When building a team that can stimulate dialogue and engage employees, you need to consider your culture first. If you want to build a management team that can promote open communication, that concept first needs to be a part of your organization’s core values. If you can’t define your values accurately, you won’t be able to hire to fit your values.
Through her professional connections, Hamilton knew of many people in the gaming and casino industry with a high level of technical competency in their areas of specialization. But by getting to know those people over the years, she developed a sense of who would fit the culture at SugarHouse and who wouldn’t.
“I can name a couple of good finance folks, but I knew right away the one who would fit perfectly into the culture we wanted to build here,” she says. “You really have to be committed to making sure that you don’t have someone who might be very strong on the technical side but won’t add anything to the culture. But while you want everybody to identify with your culture and values, you don’t want to hire people who are all the same. So I don’t like to use the word ‘fit’ when it comes to culture. You don’t want to end up with 10 vice presidents who all have the same type of personality.”
Good team-building falls under the heading of “chemistry.” It’s a nebulous word when it comes to social interaction and what it means to have everybody working together. But somehow, the issue of chemistry must be addressed if you’re going to have a unified management team, and in turn, a unified, engaged and motivated company at large.
“At the end of the day, it’s up to you to make the call about whether a person is a good cultural fit or whether they simply bring the technical skills,” Hamilton says. “You could have the best people, but if they don’t fit with the culture and won’t get along with certain people, it weakens the team.
“You want to create a team that likes being together, a team that will look out for each other and have each other’s backs. Everybody has strengths and weaknesses, and if you build a team that is complementary, the job gets done, everybody plays a part and nothing falls apart because of a conflict or somebody’s weakness.”
How to reach: SugarHouse Casino, (877) 477-3715 or www.sugarhousecasino.com
The Hamilton file
Born: Philadelphia
Education: Degree in biology from Duke University; MBA in finance from St. Joseph’s University
First job: I sold saltwater taffy on the boardwalk in Ocean City, N.J. when I was 14 years old.
What is the best business lesson you’ve learned?

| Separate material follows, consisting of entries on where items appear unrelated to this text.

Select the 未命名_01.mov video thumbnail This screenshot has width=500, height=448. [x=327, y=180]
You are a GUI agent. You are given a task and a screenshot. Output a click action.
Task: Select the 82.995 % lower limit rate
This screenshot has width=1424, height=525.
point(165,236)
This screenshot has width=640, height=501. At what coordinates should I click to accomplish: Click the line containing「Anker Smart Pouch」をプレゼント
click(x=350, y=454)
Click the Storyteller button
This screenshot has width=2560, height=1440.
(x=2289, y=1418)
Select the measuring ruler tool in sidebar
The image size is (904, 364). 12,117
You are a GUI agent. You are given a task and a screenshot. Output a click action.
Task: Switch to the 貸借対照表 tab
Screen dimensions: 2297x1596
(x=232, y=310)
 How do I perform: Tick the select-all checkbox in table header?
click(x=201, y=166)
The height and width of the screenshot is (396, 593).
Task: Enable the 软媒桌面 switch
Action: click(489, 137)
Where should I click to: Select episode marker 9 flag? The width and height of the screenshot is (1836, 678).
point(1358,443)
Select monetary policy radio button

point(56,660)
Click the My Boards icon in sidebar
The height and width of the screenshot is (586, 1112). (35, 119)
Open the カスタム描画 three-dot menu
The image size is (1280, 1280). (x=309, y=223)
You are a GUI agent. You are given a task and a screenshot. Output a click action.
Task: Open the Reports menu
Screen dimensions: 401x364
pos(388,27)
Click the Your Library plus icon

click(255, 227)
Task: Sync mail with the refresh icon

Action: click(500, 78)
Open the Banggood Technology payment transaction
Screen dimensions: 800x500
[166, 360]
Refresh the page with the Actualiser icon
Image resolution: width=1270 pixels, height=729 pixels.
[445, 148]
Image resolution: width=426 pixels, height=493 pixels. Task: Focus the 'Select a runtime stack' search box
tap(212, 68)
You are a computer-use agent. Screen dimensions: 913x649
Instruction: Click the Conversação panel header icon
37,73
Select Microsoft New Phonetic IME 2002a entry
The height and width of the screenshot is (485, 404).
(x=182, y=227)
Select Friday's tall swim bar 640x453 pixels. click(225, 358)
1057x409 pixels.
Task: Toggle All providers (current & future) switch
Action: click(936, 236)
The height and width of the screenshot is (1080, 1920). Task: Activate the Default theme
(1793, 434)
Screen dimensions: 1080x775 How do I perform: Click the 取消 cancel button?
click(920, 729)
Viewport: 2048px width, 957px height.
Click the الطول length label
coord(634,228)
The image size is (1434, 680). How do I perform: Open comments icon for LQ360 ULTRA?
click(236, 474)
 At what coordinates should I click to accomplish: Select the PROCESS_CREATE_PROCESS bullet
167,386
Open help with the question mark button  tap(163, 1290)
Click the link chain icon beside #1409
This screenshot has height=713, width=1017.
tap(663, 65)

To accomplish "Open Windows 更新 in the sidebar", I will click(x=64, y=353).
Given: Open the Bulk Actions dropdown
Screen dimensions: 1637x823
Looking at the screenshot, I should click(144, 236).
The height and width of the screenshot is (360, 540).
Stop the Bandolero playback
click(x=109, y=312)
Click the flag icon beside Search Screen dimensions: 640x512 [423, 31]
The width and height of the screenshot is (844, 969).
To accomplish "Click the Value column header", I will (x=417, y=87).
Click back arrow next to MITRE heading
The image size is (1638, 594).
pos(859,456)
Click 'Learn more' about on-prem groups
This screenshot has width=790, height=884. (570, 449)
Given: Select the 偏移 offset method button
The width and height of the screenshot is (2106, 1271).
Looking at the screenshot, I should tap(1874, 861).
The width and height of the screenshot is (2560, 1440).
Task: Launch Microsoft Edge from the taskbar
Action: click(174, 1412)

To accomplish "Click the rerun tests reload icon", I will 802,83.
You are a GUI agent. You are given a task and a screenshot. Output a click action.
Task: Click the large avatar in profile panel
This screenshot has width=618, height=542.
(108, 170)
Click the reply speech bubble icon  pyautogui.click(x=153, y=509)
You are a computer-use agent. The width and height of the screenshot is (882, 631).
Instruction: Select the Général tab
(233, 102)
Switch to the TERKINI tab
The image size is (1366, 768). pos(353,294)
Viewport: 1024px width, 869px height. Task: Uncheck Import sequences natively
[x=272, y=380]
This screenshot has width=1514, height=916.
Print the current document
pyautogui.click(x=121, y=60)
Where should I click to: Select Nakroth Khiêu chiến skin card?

Don’t take it personally. Let me define that a bit. On one hand, people do their jobs well because they take it personally. However, some days you just can’t get a hit. And when things aren’t going your way, that is when you have to be careful to not lose enthusiasm. Sometimes, things are going to get tough and something is not going to go right. But especially in a leadership role, you can’t let it affect your energy and enthusiasm. You still have to project a positive attitude, because people are going to look up to you.
What is your definition of success?
Obviously, you need to be producing a quality end product. But for me personally, I want to be able to assume those things are happening. It sounds ridiculously simple, but success is when you as the leader have the people around you fulfilled and your employees are happy. You want an environment where people enjoy coming to work. That, to me, is when you can say you are successful in your role.